Bu “eyyamcı”ların sade suya tirit yazılarla sütun doldurmasını üzüntü ile saptadı ama -bildiğimiz kadarıyla- yüzlerine hiç vurmadı.
Hoş aslında Selçuk’un bu bağlamda bir temel yanılgısı vardı. Türkiye’deki “sömürü düzenine” karşı mücadele ederken o kişilerle birlikteydiler ama gerçek şu ki, Türkiye’nin temel değerleri konusunda görüşleri çok farklıydı. Örneğin Selçuk tüm çözümleri “ulus-devlet” zemininde ararken ötekiler sadece “ulus-devlet”ten değil, o devleti kurandan bile (hadi nefret ediyorlardı demeyelim) hazzetmiyorlar, en azından küçümsüyorlardı.
Dahası… Onların “sol”culuğu, “sağ” tarafından satın alındıkları menzile kadardı.
Oysa İlhan Selçuk için “sol” asla vazgeçilmeyecek bir temel felsefeydi.

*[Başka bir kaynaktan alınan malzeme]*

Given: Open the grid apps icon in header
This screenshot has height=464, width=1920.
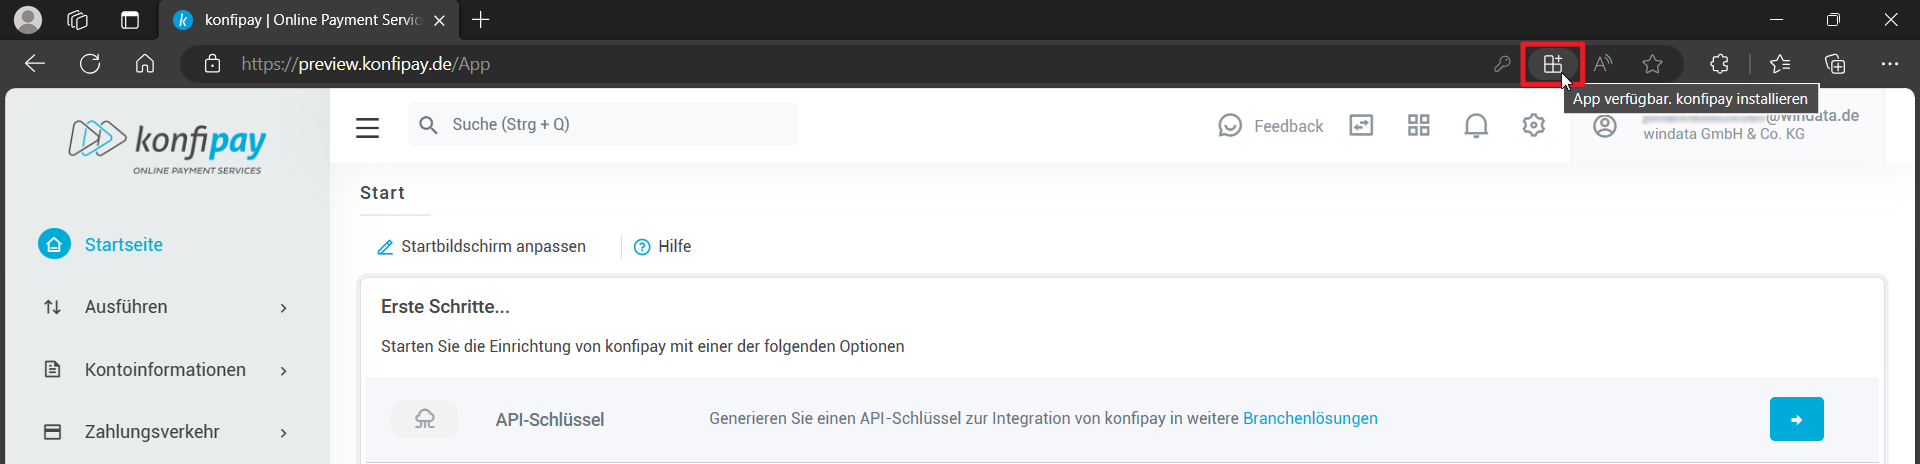Looking at the screenshot, I should point(1418,125).
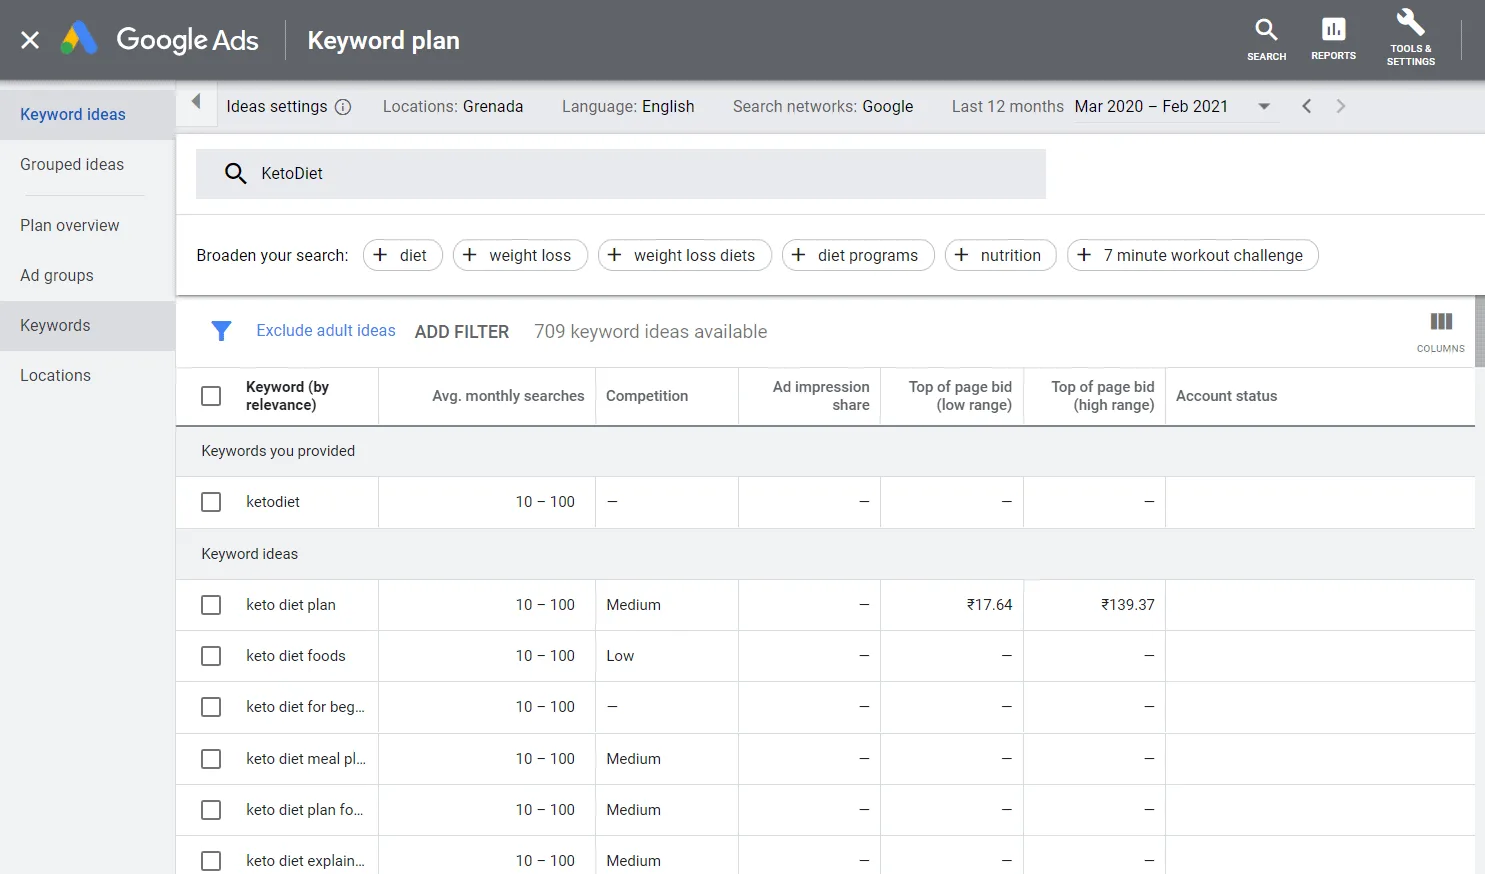The height and width of the screenshot is (874, 1485).
Task: Click Exclude adult ideas
Action: 325,330
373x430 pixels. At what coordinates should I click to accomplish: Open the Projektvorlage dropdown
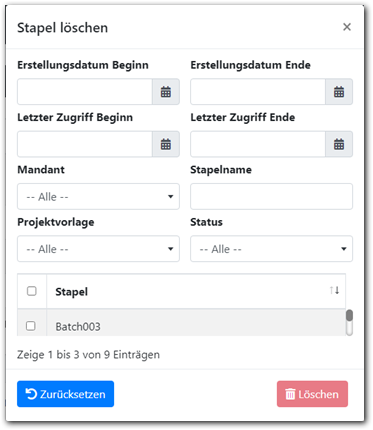click(x=98, y=249)
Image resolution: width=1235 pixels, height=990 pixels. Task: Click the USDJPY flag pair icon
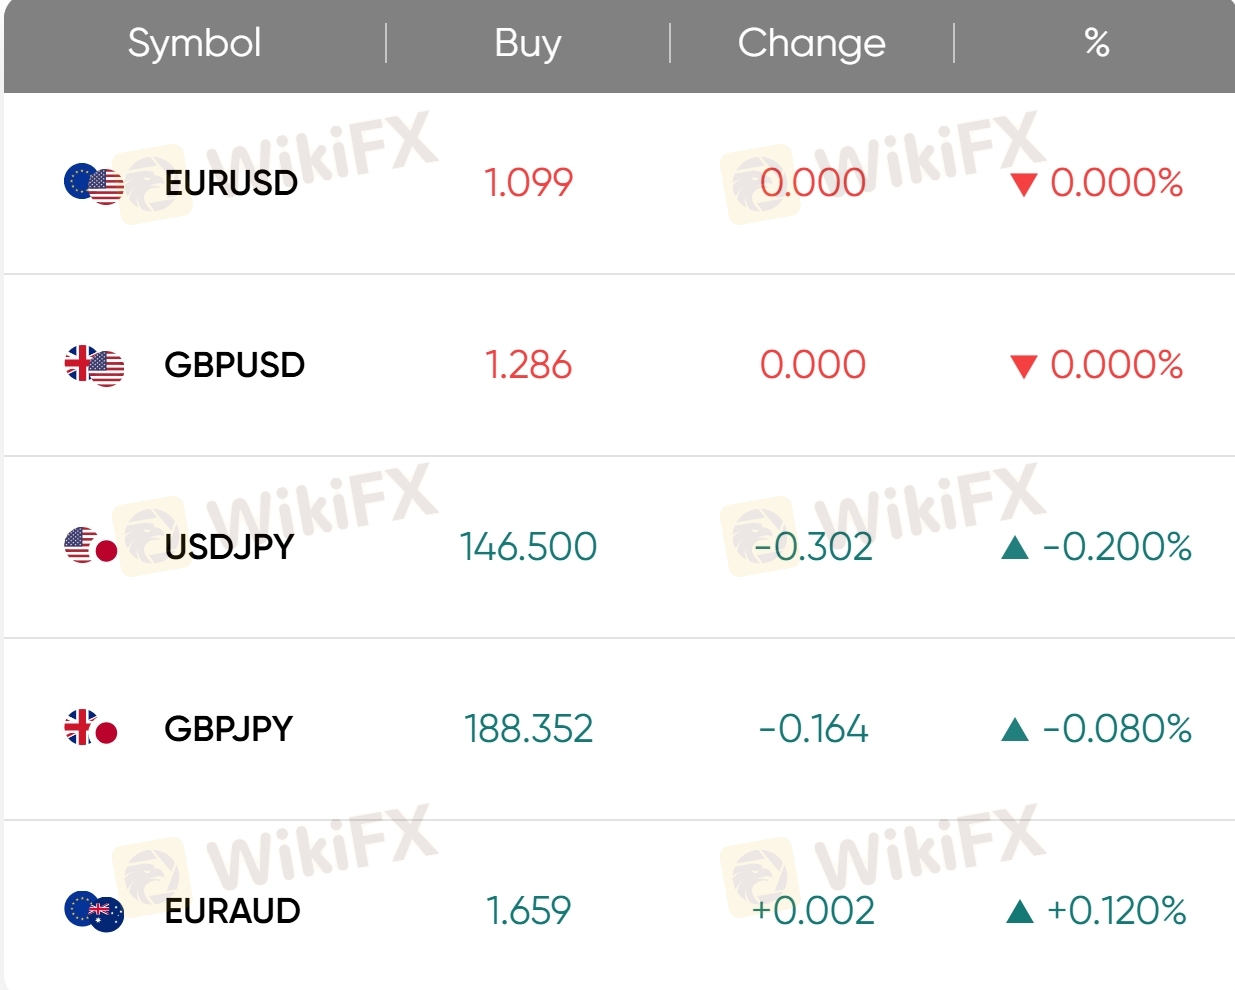tap(91, 546)
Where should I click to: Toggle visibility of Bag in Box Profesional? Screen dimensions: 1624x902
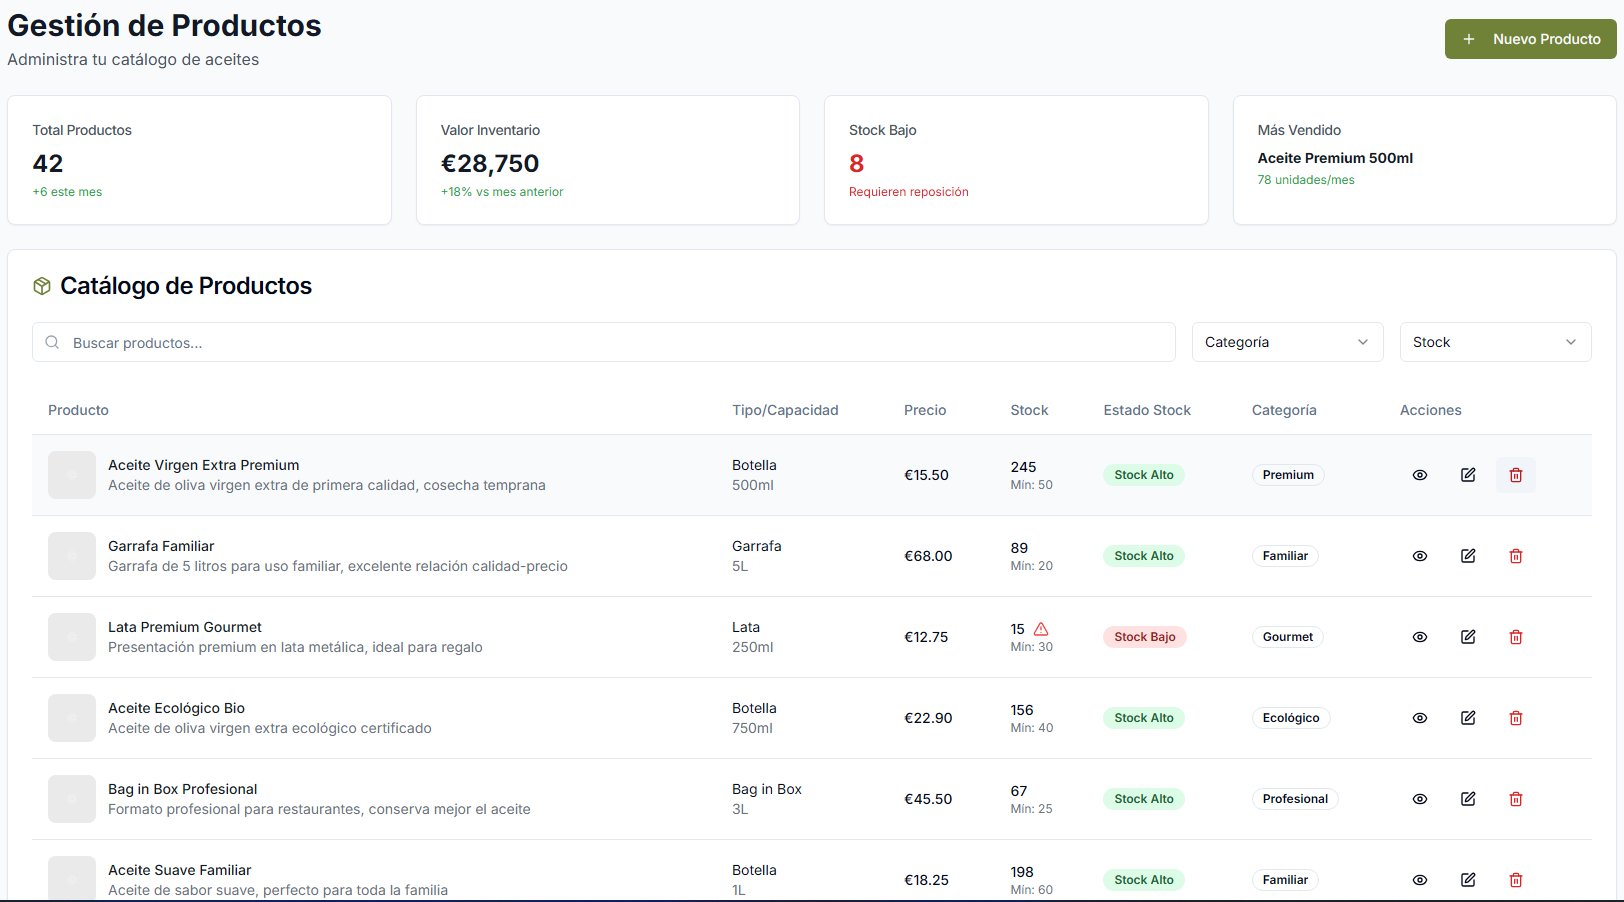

Onlar hayata “Türk” olarak geldikleri için üzüntülüydü. Oysa İlhan Selçuk için Türk olmak bir mutluluk nedeniydi.
Onlar düşünceleri nedeniyle mağdur edildikleri zaman -haklı olarak- yedi cihanı velveleye verdiler.
Oysa İlhan Selçuk böyle bir şamataya hiçbir zaman tenezzül etmedi.
İlhan Selçuk yaşamının son 20 senesini, başında bulunduğu Cumhuriyet Gazetesi’ni yaşatmaya adadı. Çok zor günlerde, çok alçakça tertiplerle karşılaştı. Örneğin “para” için her türlü kötülüğü yapabildiği bilinen “tefeci” bir aile, Cumhuriyet Gazetesi’ni İlhan Selçuk’un dirayeti sayesinde ele geçiremedi.
Cumhuriyet gün oldu “ilan” sıkıntısı yaşadı, gün oldu “kâğıt”, gün oldu “para”, gün oldu “matbaa” bulmakta zorlandı.
Ama İlhan Selçuk bunların hiçbirini okuyucuya yansıtmadı.
Gazetenin iç düzenini şahsi otoritesiyle korudu. Çünkü okuyucuları gibi gazete çalışanları da ona her zaman güven duydular.
Selçuk, iyi bir fikir savaşçısının sesini yükseltmeye ihtiyacı olmadığını gösteren en iyi örneklerden biriydi. Sessiz, sakin bir adamın iyi bir hatip olabileceğinin kanıtı, zarafetle mücadelecilik arasında çelişki olmadığının anıtıydı.
Yaşarken bir ışık topuydu. Gitti ama ışığı sönmedi.